Lo scorso primo marzo, il presidente del Consiglio Mario Draghi ha richiesto ed ottenuto dalle Camere la facoltà di inviare materiale d’armamento e supporto militare all’Ucraina, sulla scia della Unione europea e di altri paesi europei ed extra europei, inclusi gli Stati Uniti, il Regno Unito e l’Australia. Tutti questi paesi sostengono di fornire o avere l’intenzione di fornire “armi difensive”, le quali, sempre a detta di questi paesi, includono armi come missili terra-aria o missili e mine anticarro. È il caso quindi di esplorare cosa dicono le norme che regolano il trasferimento di armi in questi casi.

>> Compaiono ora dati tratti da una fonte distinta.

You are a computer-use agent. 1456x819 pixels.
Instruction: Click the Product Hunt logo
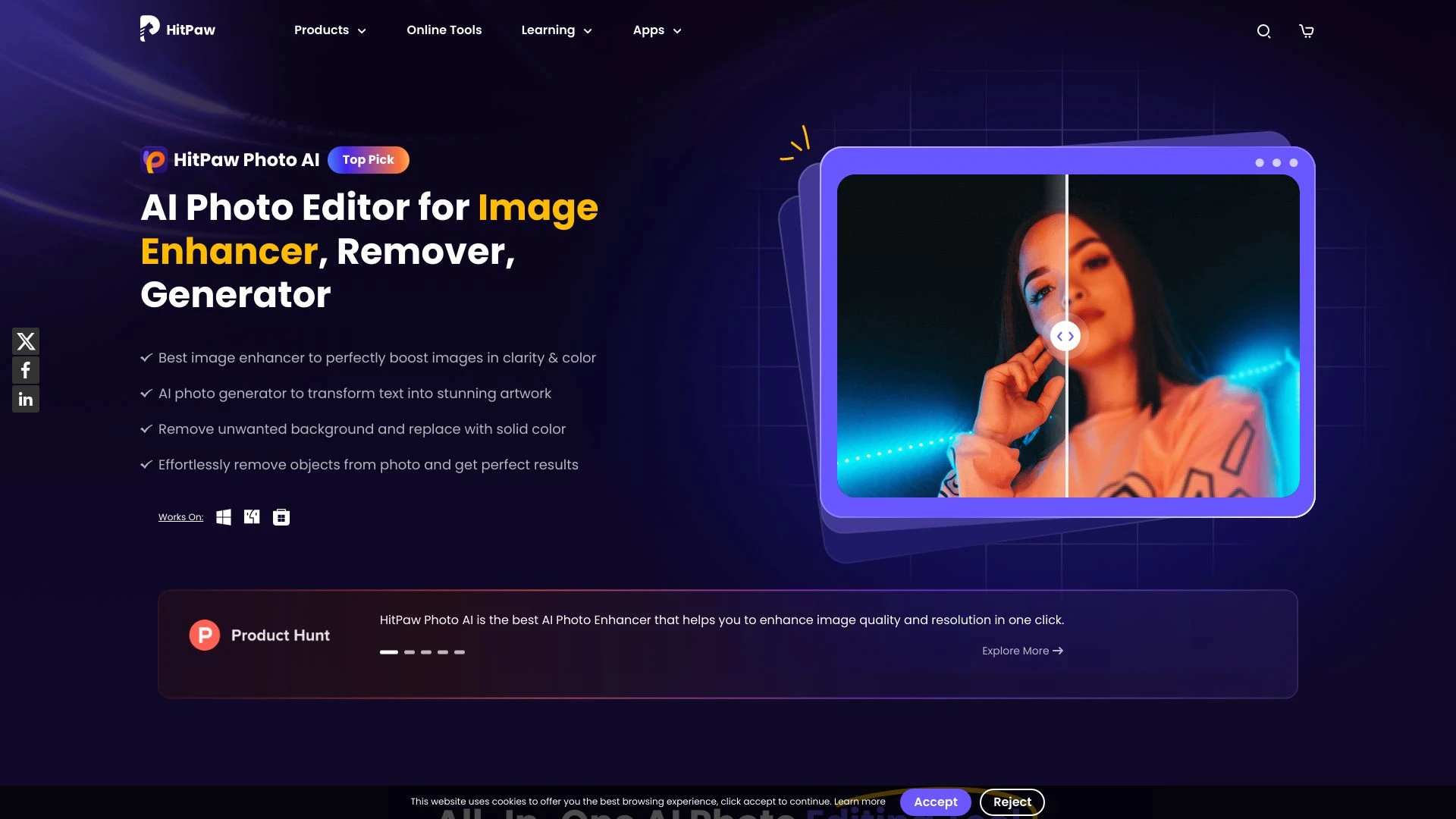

Nel caso in cui si trasferiscano armamenti ad un paese coinvolto in un conflitto armato come l’Ucraina attualmente, la legalità di questi trasferimenti si basa, tra l’altro, su come viene definito il conflitto che coinvolge il paese destinatario delle armi.

La reazione armata all’invasione illegale russa può essere classificata come l’esercizio del diritto all’autotutela da parte dell’Ucraina, come sancito dall’articolo 51 della Carta dell’Onu, come ha d’altra parte sostenuto anche lo stesso presidente Draghi il primo marzo. In tal senso, la legalità dell’azione ucraina legalizza in parte il supporto italiano tramite l’invio delle armi.

Questo è ribadito anche dalla stessa legge 185 del 1990 dell’Italia, la quale non estende il divieto di fornire armi ad un paese in conflitto armato quando questo paese stia usando la forza nel caso eccezionalmente previsto dallo stesso articolo 51 della Carta dell’Onu. Per questo motivo, la richiesta alle camere di deroga alla legge 185 di ieri del presidente Draghi è ridondante, perché l’invio di armi all’Ucraina ricade già in un’eccezione prevista dalla stessa legge 185 del 1990.

Il trattato sul commercio delle armi

L’Italia è anche parte dell’Trattato sul Commercio delle Armi (Att nella forma abbreviata inglese), il quale non ostacola l’esercizio del diritto all’autotutela e, addirittura, permette agli stati di valutare se le armi che vengono inviate ad un altro paese possono contribuire alla pace e alla sicurezza.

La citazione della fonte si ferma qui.